A study of pipeline drugs in neuroendocrine tumors

Authors: ANTHONY, CATHERINE - Louisiana State University; BASTIDAS, JUAN - Louisiana State University; Thomson, Jessica; LYONS III, JOHN - Louisiana State University; LEWIS, JAMES - Louisiana State University; SCHWIMER, JOSHUA - Louisiana State University; CASEY, PETER - Louisiana State University; ABADI, JENNIFER - Louisiana State University; FREY, DANIEL - Louisiana State University; WOLTERING, EUGENE - Louisiana State University

Submitted to: Journal of Gastrointestinal Cancer
Publication Type: Peer Reviewed Journal
Publication Acceptance Date: 4/30/2011
Publication Date: 6/1/2012
Citation: Anthony, C.T., Bastidas, J.G., Thomson, J.L., Lyons III, J., Lewis, J.M., Schwimer, J.E., Casey, P., Abadi, J., Frey, D.J., Woltering, E.A. 2012. A study of pipeline drugs in neuroendocrine tumors. Journal of Gastrointestinal Cancer. 43(2):296-304.

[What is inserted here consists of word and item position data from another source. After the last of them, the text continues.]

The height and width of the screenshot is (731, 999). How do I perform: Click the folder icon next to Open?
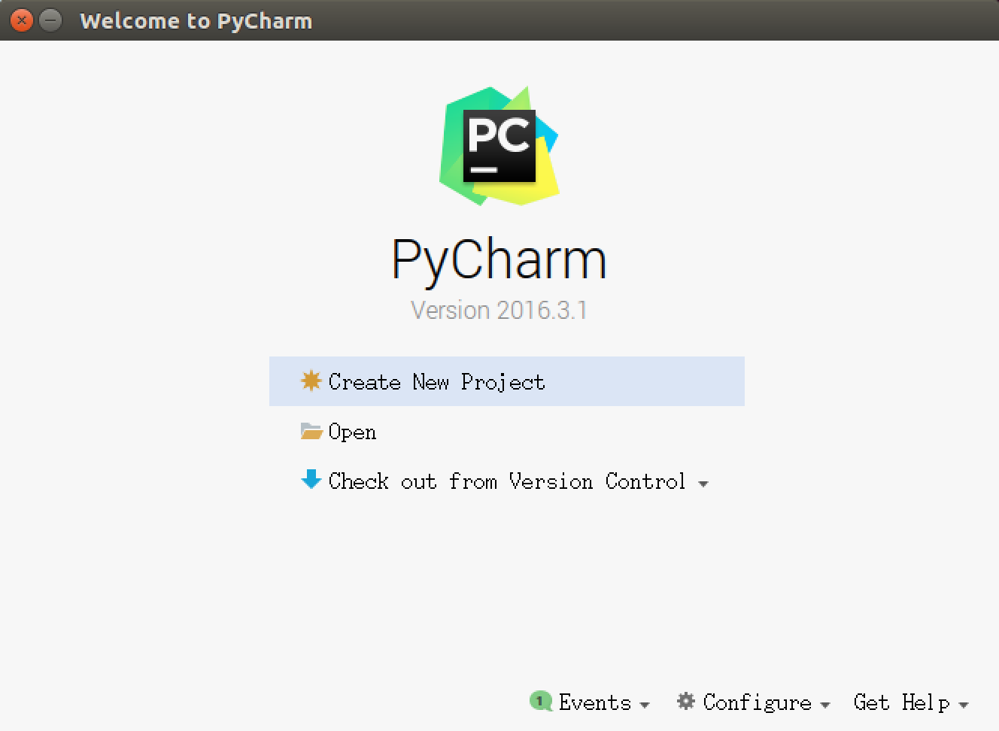tap(311, 431)
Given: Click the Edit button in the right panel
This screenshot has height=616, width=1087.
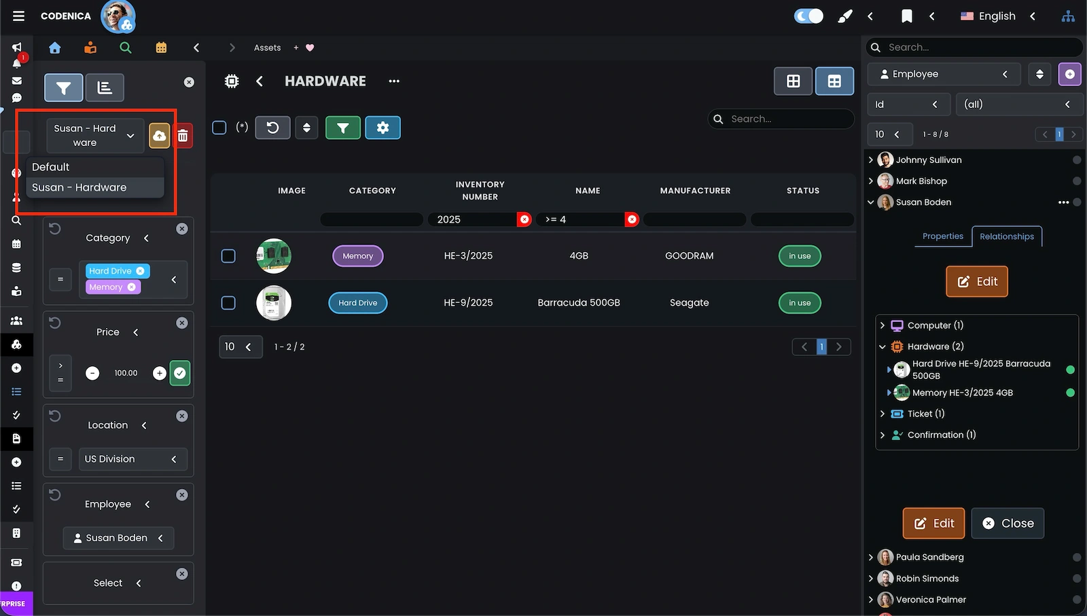Looking at the screenshot, I should pos(976,281).
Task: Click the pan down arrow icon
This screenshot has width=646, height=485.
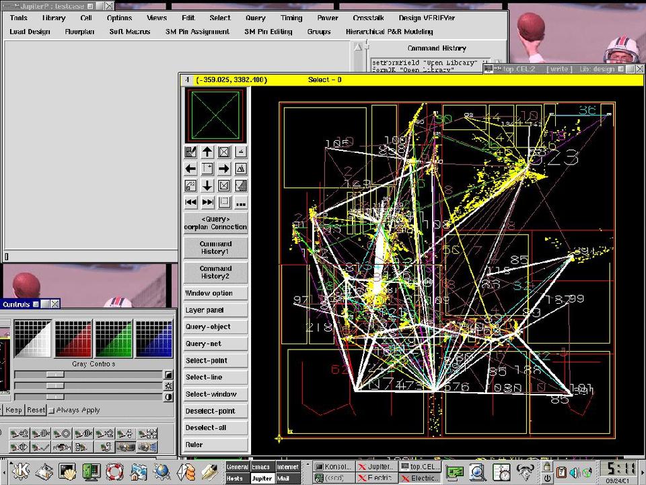Action: [207, 186]
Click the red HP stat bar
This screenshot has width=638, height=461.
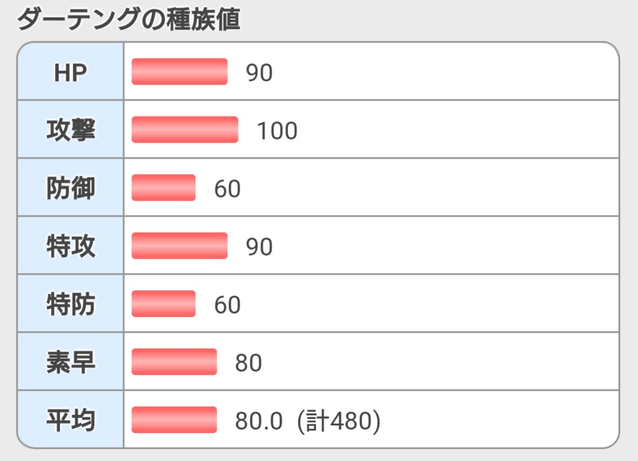179,72
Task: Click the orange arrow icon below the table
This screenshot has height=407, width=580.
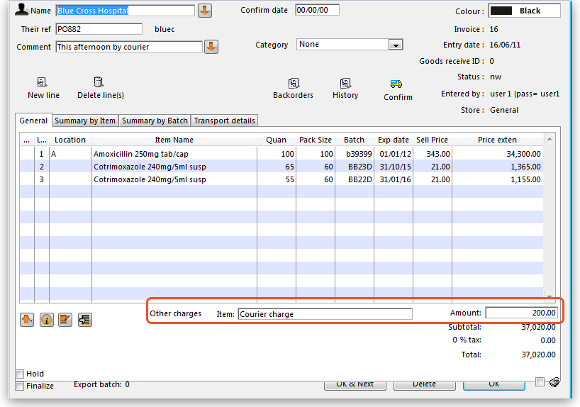Action: (28, 320)
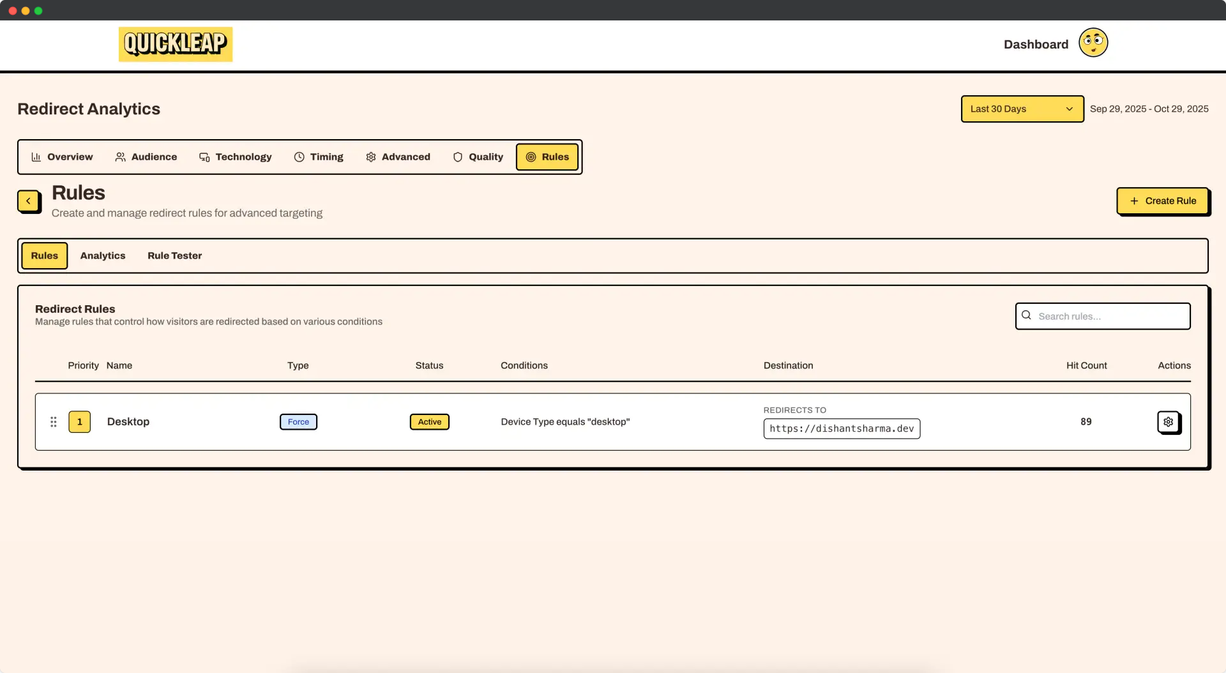Open the Overview analytics tab icon
This screenshot has height=673, width=1226.
(x=36, y=156)
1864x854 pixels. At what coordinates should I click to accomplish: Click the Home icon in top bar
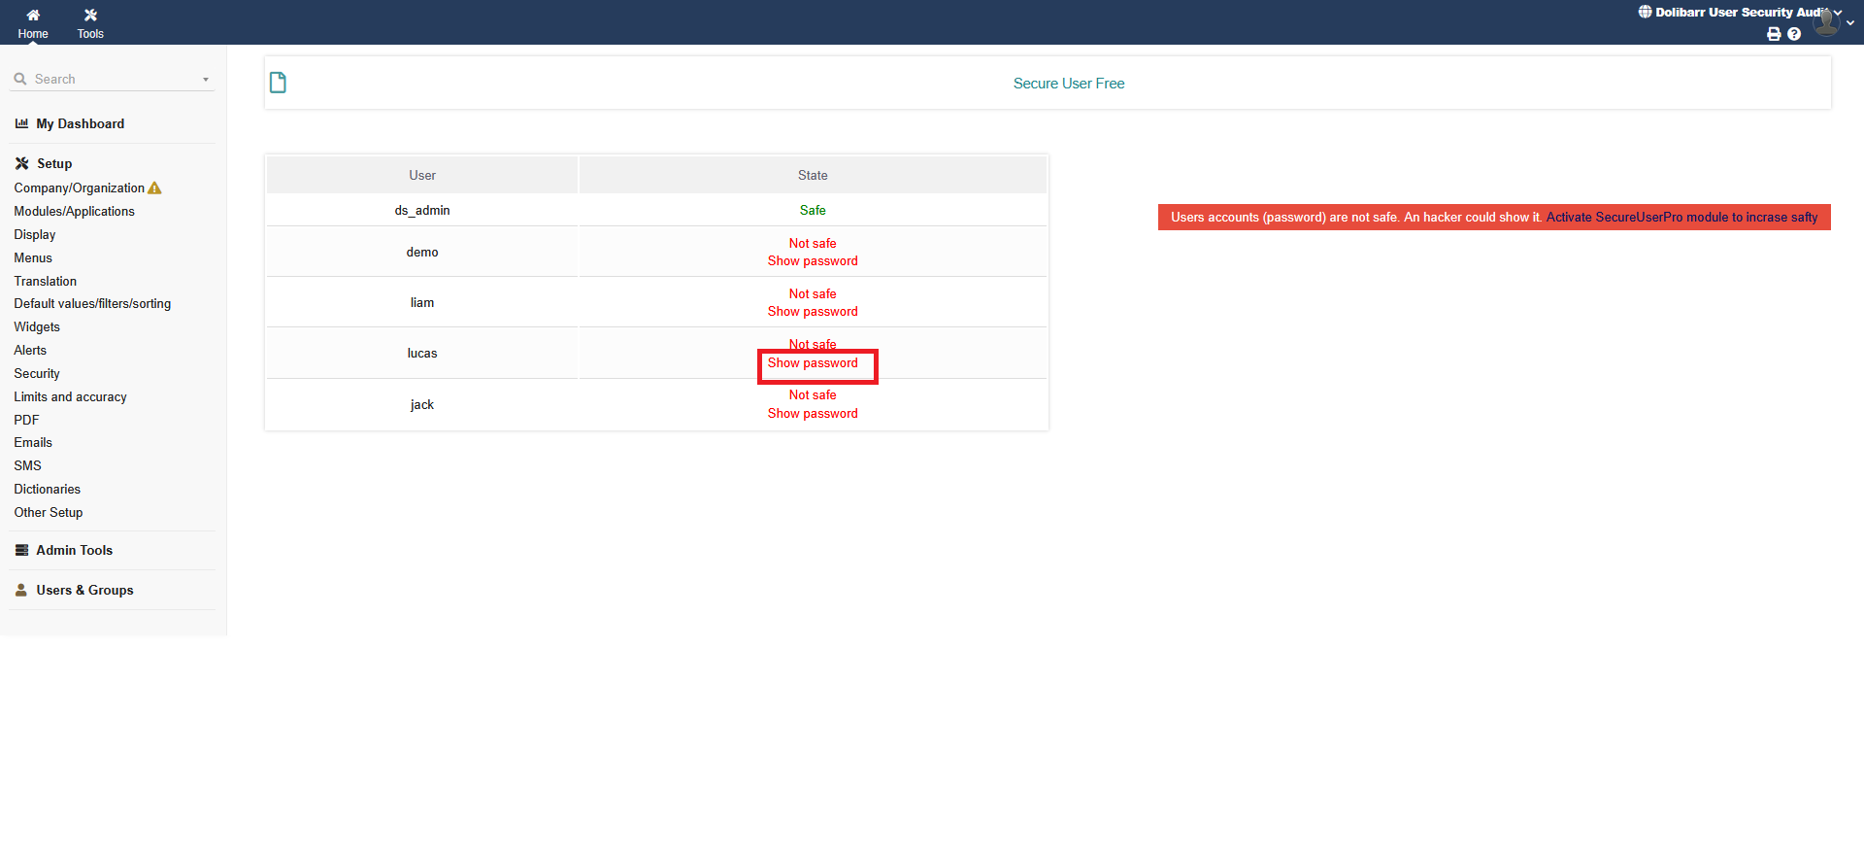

Interpretive Summary: Growth of new blood vessels (angiogenesis) is seen in diseases such as cancer, psoriasis, diabetic retinopathy, and rheumatoid arthritis. Halting this process is essential for slowing or stopping the growth of cancerous tumors, as well as stopping cancer’s spread to other parts of the body. In this study, we tested the use of a human tumor angiogenesis model (HTAM) for evaluating the effectiveness of five cancer drugs currently in clinical trials. We found that one drug was effective at inhibiting angiogenesis, two were effective at slowing or stopping growth once it had started, one was effective at inhibiting and stopping growth, while one had no effect on either inhibition or growth. To date, there have been no human tissue-based models of angiogenesis that can assess the relative effectiveness of pipeline drugs for pharmaceutical development. Our study shows that the HTAM has clear advantages for the evaluation of anti-angiogenic activity. First and foremost, the model utilizes only human tissue. Second, the assay is a rapid and economical method for screening drugs for antiangiogenic activity in a specific disease population. Third, the model can be used to guide the choice of treatment for individual patients. Lastly, with the exception of one drug, clinical trial outcomes for the drugs evaluated in this study were similar to those projected using the HTAM. Other tissue-specific adaptations of this technology will allow us to evaluate angiogenic responses in human skin, fat, heart muscle, retina, veins, arteries, parathyroids, and a host of other tissues.

Technical Abstract: Inhibition of neovessel development can stabilize tumor growth. A rapid in vitro method that can evaluate the effectiveness of anti-angiogenic drugs would aid in drug development. We tested a series of investigational agents to determine their ability to inhibit angiogenesis in our in vitro human angiogenesis model. A total of 74 neuroendocrine tumors were tested with five therapeutic agents for anti-angiogenic activity. Angiogenic responses were assessed visually, and the percent of tumor explants that developed an angiogenic response was determined. The extent of neovessel growth was rated using a validated semi-quantitative visual scale. Analysis of variance was used to compare treatment outcome results to control values for these angiogenic parameters. Vatalanib (2 x10-5 M) and patupilone (1x10– 8 M) were highly effective inhibitors of human tumor angiogenesis (mean overall angiogenic response for drug versus control 1.3 vs. 5.9 and 0.2 vs. 5.2, respectively), and were statistically significant at p<0.0001. Imatinib (2.5 x 10-6 M) and everolimus (1x 10-8 M) were also effective (mean overall angiogenic response for drug versus control 2.2 vs. 5.9 and 4.5 vs. 5.9, respectively), and these were also statistically significant at p<0.0001. Pasireotide (1x10-8M) had no effect on angiogenesis (mean overall angiogenic response for drug vs. control 5.5 versus 5.2). Significant differences in angiogenic response to test drugs were noted in this neuroendocrine patient population. In vitro screening of a large series of fresh human tumors may be a cost-effective way to select drugs for continued clinical development.